Metadata-Version: 2.4
Name: agriscope
Version: 0.1.0
Summary: Agricultural geospatial analysis toolkit
Author: Zeyad Mohamed Ali
Requires-Python: >=3.10
Description-Content-Type: text/markdown
Requires-Dist: geopandas
Requires-Dist: numpy
Requires-Dist: pandas
Requires-Dist: scikit-learn
Requires-Dist: shapely
Requires-Dist: pyproj
Requires-Dist: fiona

# geopandas-agri

**Agricultural geospatial analysis toolkit extending GeoPandas.**

[![Python](https://img.shields.io/badge/python-3.9%2B-blue)](https://python.org)
[![License: MIT](https://img.shields.io/badge/License-MIT-yellow.svg)](LICENSE)

---

## Installation

```bash
pip install geopandas-agri

# With performance extras (Dask chunking support)
pip install "geopandas-agri[performance]"
```

## Quickstart

```python
import geopandas as gpd
import geopandas_agri          # registers the .agri accessor

gdf = gpd.read_file("fields.geojson")

# NDVI
gdf = gdf.agri.compute_ndvi("red", "nir")

# Soil management zones
gdf = gdf.agri.soil_zones(n_clusters=4)

# Irrigation needs
gdf = gdf.agri.irrigation_needs(evapotranspiration=5.2, rainfall=2.1)

# Summary report
print(gdf.agri.summary())
```

## CLI

```bash
# Compute NDVI
geopandas-agri compute-ndvi fields.geojson --red red --nir nir

# Soil zones
geopandas-agri soil-zones fields_ndvi.geojson --n-clusters 4

# Irrigation needs
geopandas-agri irrigation-needs fields_zones.geojson --et0 5.2 --rain 2.1

# Summary
geopandas-agri summary fields_final.geojson

# JSON output for pipeline use
geopandas-agri summary fields_final.geojson --json-output | jq .ndvi
```

## Features

| Method | Description |
|--------|-------------|
| `gdf.agri.compute_ndvi(red, nir)` | NDVI from column names or arrays |
| `gdf.agri.sample_raster(path, band)` | Sample raster at geometry locations |
| `gdf.agri.soil_zones(method, n_clusters)` | KMeans / DBSCAN / Agglomerative zoning |
| `gdf.agri.irrigation_needs(et0, rain)` | Water-balance irrigation recommendations |
| `gdf.agri.compute_ndvi_chunked(...)` | Chunked NDVI for very large datasets |
| `gdf.agri.summary()` | NDVI stats, zone distribution, irrigation counts |

## Project Structure

```
geopandas_agri/
├── __init__.py     # Package entry; registers accessor
├── accessor.py     # Thin routing layer (@pd.api.extensions accessor)
├── ndvi.py         # NDVI formula + raster sampling
├── soil.py         # Clustering-based soil zonation
├── irrigation.py   # Water-balance irrigation model
├── utils.py        # Shared validation + numeric helpers
└── cli.py          # Click CLI commands
```

## Development

```bash
git clone https://github.com/your-org/geopandas-agri
cd geopandas-agri
pip install -e ".[dev]"
pytest
```

## Roadmap / Future Extensions

1. **Crop classification** — integrate satellite time-series (Sentinel-2 / Landsat)
   with a scikit-learn or LightGBM classifier to map crop types per field.
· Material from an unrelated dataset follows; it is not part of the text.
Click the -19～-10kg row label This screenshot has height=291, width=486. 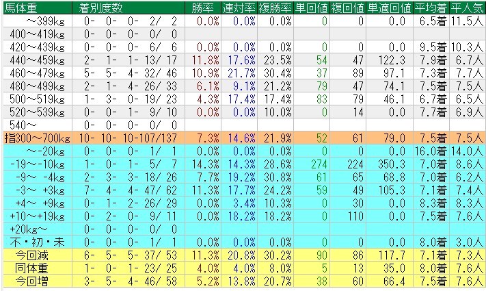[x=41, y=165]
2. **Yield prediction** — regression models (XGBoost / neural nets) trained on
   historical NDVI trajectories, soil attributes, and weather data to predict
   per-field yield before harvest.

3. **Climate data integration** — `gdf.agri.attach_era5(date_range)` to
   automatically download ERA5 reanalysis data (via `cdsapi`) and join
   precipitation, temperature, and wind speed to field geometries.

## License

MIT © 2024 Agricultural GeoData Team